A one-line fix that separates an honest spatial average from a wrong one. Skip it and your 'global mean temperature' quietly over-counts the poles.

In one lineOn a normal lat/lon grid, cells near the poles cover far less ground than cells at the equator. A plain average treats them as equal — so weight each cell by cos(latitude), its true share of area.

The trap

Climate grids are usually a regular lat/lon mesh — say 0.25° × 0.25°. That sounds uniform, but the Earth is a sphere: meridians (lines of longitude) converge toward the poles. A 0.25° cell at the equator is a ~28 × 28 km square; the same 0.25° cell at 60° latitude is only ~14 km wide — half the ground. At 80° it's a sliver.

So if you just average every cell equally (field.mean()), you give a tiny patch of Arctic the same vote as a big patch of tropics. With thousands of skinny polar cells, that bias is real — it can shift a "global mean" by a noticeable amount and exaggerate polar swings.

The fix

Weight each cell by how much area it actually covers. That area is proportional to the cosine of its latitude (cos 0° = 1 at the equator, cos 90° = 0 at the pole):

weighted mean = Σ(value × cos(lat)) / Σ(cos(lat))

That's it. Every honest spatial mean on this site — including the ERA5 trends on /verify — uses it.

Play with it

Each row is a latitude band; its drawn width is its true ground area (cos lat) — see them shrink toward the pole. Add a polar anomaly and watch the naïve average chase it while the area-weighted average barely moves.
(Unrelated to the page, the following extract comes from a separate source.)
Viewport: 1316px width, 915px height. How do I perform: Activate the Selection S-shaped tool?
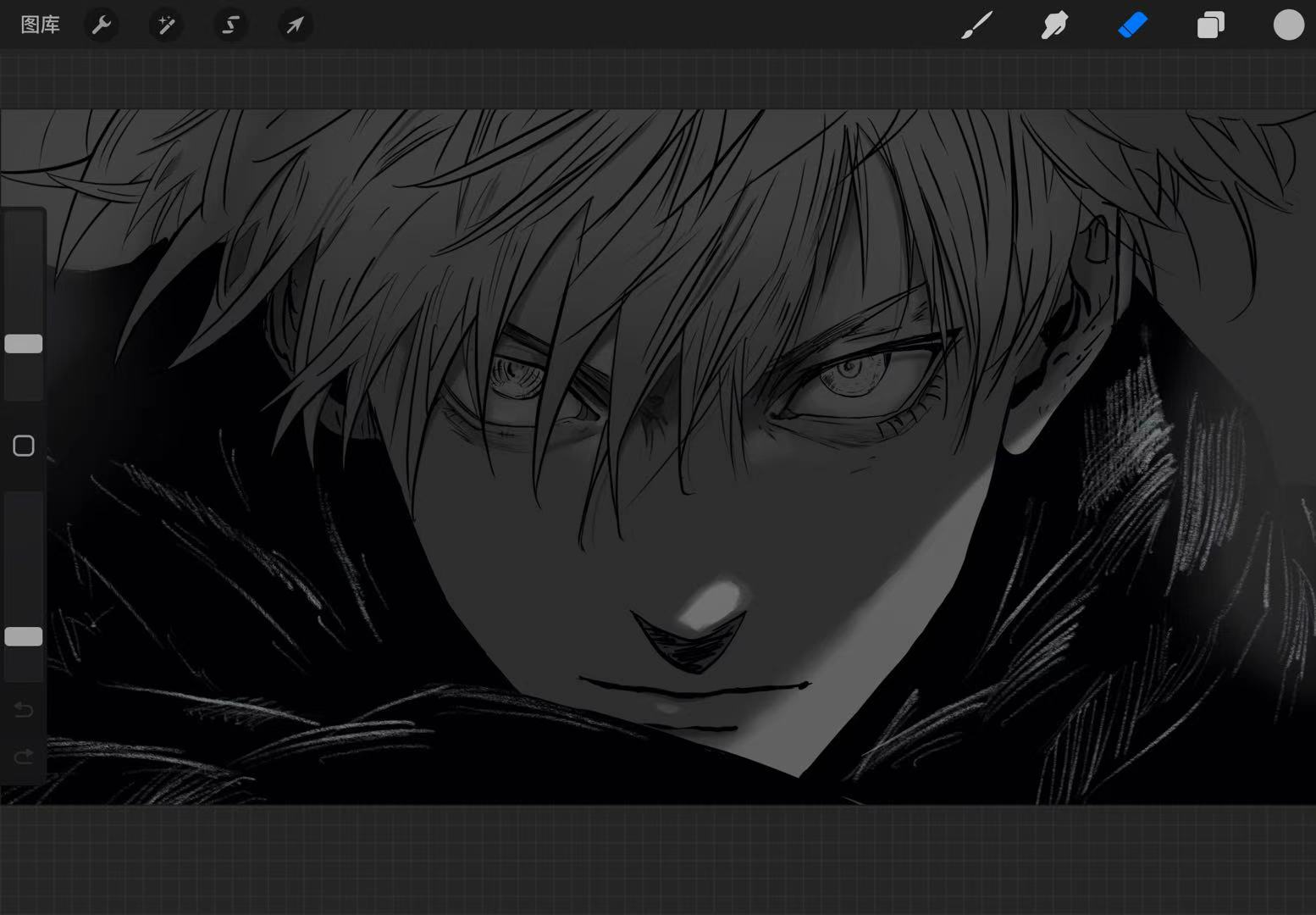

naïve mean (every cell equal): area-weighted mean: error from skipping it:

Do it yourself

editable · runs in your browser

Two footnotes for later: cos-latitude is the right weight for a regular lat/lon grid; other projections (equal-area grids, EASE-Grid) bake the area in differently. And for a small region the effect is tiny — it matters most for wide or high-latitude domains.